If you make no nomination, the trustee will typically write to your executor and your spouse and children, asking if they wish to make a claim for the death benefit, and asking who else might be eligible to receive it.

Each super fund has its own rules and processes to determine the most appropriate beneficiary. Where there is a surviving spouse or young children, the death benefit is often paid to them in priority over adult non-dependent children. If you have no spouse, children or dependants, it will be paid to your estate.


Cameron Cowley is a senior associate with Paxton-Hall Lawyers. He is a member of the Society of Trust and Estate Practitioners and is an accredited specialist in business law.
June 8, 2016 10.11am

What about if a person is the beneficiary of a will & part of that benefit is superannuation money of the deceased, but the beneficiary themselves hasn't reached preservation age (so not entitled to access their own superannuation - they are still working) does the fact they have received a superannuation payout alter how they receive their own superannuation down the track when they have reached preservation age, or are there any implications of the above?
Many thanks for a reply,

Chris Rule
March 31, 2020 10.32am

HI Paul I wouldnt think so. Being the beneficiary of an estate wpuld be a completely different matter to your personal superannuation position. I'd like to hear more if I'm off the mark here.

October 12, 2020 6.45pm


A deceased father left without any declaration of names as beneficiaries or next of kin to the Superannuation Funds savings. His personal and employee's contributions to the scheme proves 0difficult and cannot be accessed by the family members consisted of the children and the wife of the deceased who is the step mother to the children.
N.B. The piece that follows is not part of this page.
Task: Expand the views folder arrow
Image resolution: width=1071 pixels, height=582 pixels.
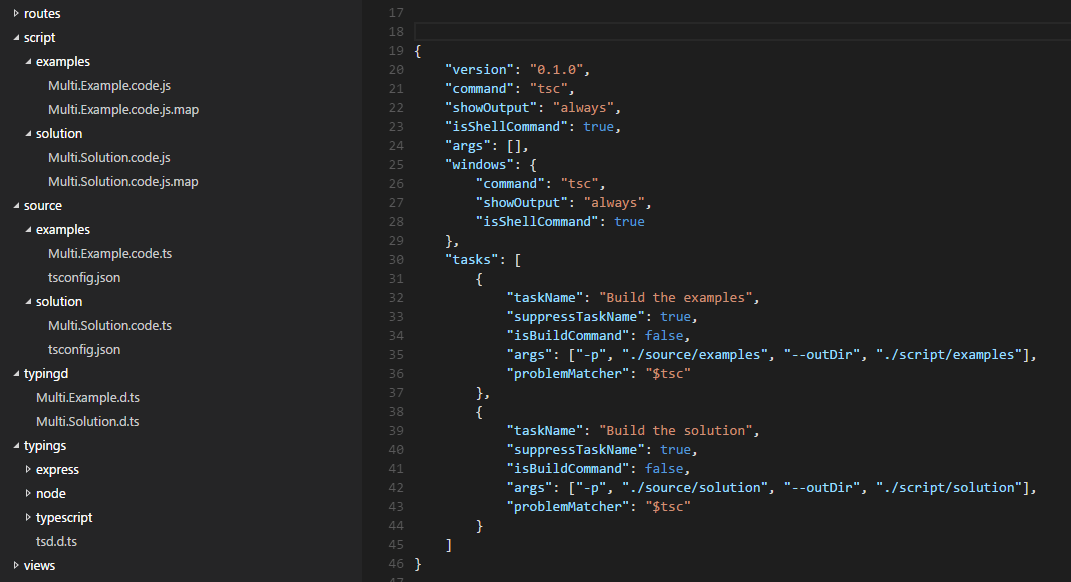Action: click(16, 565)
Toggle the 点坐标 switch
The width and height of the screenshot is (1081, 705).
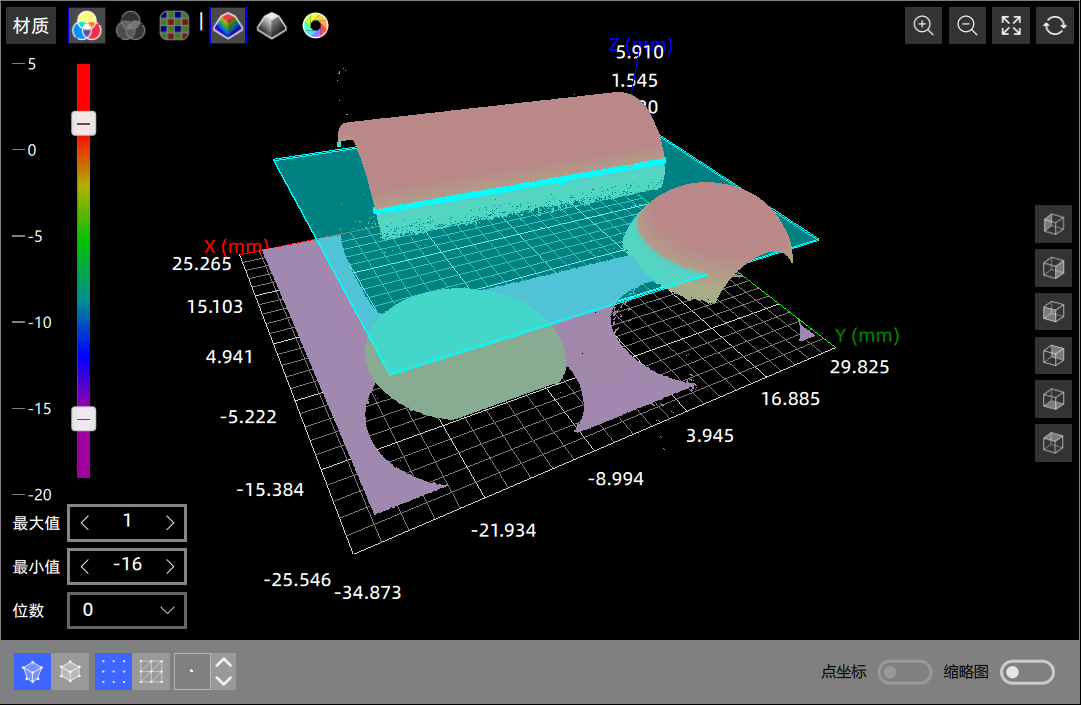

The office has advised them to pursue this matter in the court law for an appropriate order. Advise them on what remedies can be possible for these clients.

Darren Karape
October 26, 2020 6.54am

Please need answer to this question

Betty Daniel
October 13, 2020 12.13pm

Situation where a deceased Father has Left without declaration of names as beneficiaries to the superannuation funds savings.His personal and employment contribution to the scheme proves difficult and can not be accessed by the family member's consisted of children and the wife.

What could be appropriate approach taken here

Tim T
October 14, 2020 5.01pm

What do you mean 'can not be accessed'? Are they trying to log in using his member portal? Because that's the wrong thing to do.

They just need to contact the fund and advise that they are dependents and should be rightful beneficiaries.